■ **What you need to do**
In the personal essay below about feeling like an outsider in high school, what did the writer feel more emotional watching than their own graduation? Please answer in a few words.

# start of Document extract

I could have the time of my life on a school trip, but all of those good feelings would come crashing down when I'd find out about the latest out-of-school gathering I'd been excluded from. Often, in the aftermath of one of these depressing occurrences, I would get the empty defense of "everyone was invited." Now, in their minds, that might very well have been true; there might have been an open invitation to anyone and everyone who heard about it. But to me, without a firm, verbal, personalized invitation, there was no way I was horning in on the action. Several factors were involved with this personality quirk; a big one that set it all in motion was that I often got to hear classmates griping and complaining about certain individuals who would constantly invite themselves along where they weren't wanted; I was determined I wouldn't become one of those. Another factor was the whole "no driver's license" issue, which was compounded by the "I live on the whole other side of the school district from most of you" factor; any out-of-school activity attendance would have required me to go begging for a ride, which was difficult due to the final factor: my never-ending fear of rejection and constant need for validation.

I guess it wasn't so much that I felt disliked in high school; I just never felt like I was liked enough. You see, while the small school was a boon in many ways, it was also a curse in others. My neurotic mind fixated on the idea that I was merely tolerated on the school trips, church trips, etc. because of circumstance and nothing else; in other words, it wasn't that they hung out with me because they liked me, but because their options were so limited, and as soon as they were freed of the constraints of school, they'd venture off with people they really liked. And, every time I'd find out about something I'd been excluded from, it would just cement that idea in my mind a little more. Even when I reached the point my Senior year where I was going out and doing non-school-related stuff with classmates fairly regularly, I was always waiting for the other shoe to drop; I had become so stuck in my outsider outlook that I couldn't fully accept that it was mostly in my head. I don’t know, maybe I chalked it all up to people feeling obligated to have me around after 12 years of being in the same class. Whatever the real psychological underpinnings (and I admit, after all this time I’m still as clueless as ever as to precisely why I was the way I was), by the time I graduated I had so successfully implemented my defense mechanism of detachment that I felt more emotional watching the Saved by the Bell graduation episode than I did at my own graduation.

Probably the biggest break in this mindset came the summer after I graduated. Earlier that year, mom and I had started going to my grandparents’ church in Miamuh due to some fallout from the wonderful world of small-town church politics. The biggest downside to this move was that I was suddenly trying to fit in with a new Youth group, only two of whom were from Wyandotte. So, suddenly thrust into a group dynamic filled with kids who had known each other for years; not my favorite situation to be in. My outsider complex was in full effect; when it came time to sign up for a trip to Glorieta, NM, I didn’t even consider it, sure that nobody would care if I went or not. But then, almost every single member of the group came up to me wanting to know why I wasn’t going, trying hard to convince me to rethink my decision. I had a hard time adjusting to the new feeling that was worming its way through my neurotic minefield and defensive barriers: the feeling of being wanted.

# end of Document extract
# start of Supplied records

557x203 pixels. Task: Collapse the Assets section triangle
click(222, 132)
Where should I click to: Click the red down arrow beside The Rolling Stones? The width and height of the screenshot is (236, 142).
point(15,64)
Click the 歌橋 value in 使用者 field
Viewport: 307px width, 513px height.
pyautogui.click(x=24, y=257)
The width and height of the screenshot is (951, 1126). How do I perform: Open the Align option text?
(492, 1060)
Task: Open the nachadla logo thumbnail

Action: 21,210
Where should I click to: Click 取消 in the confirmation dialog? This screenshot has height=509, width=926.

# end of Supplied records

■ **The solution**
The Saved by the Bell graduation episode.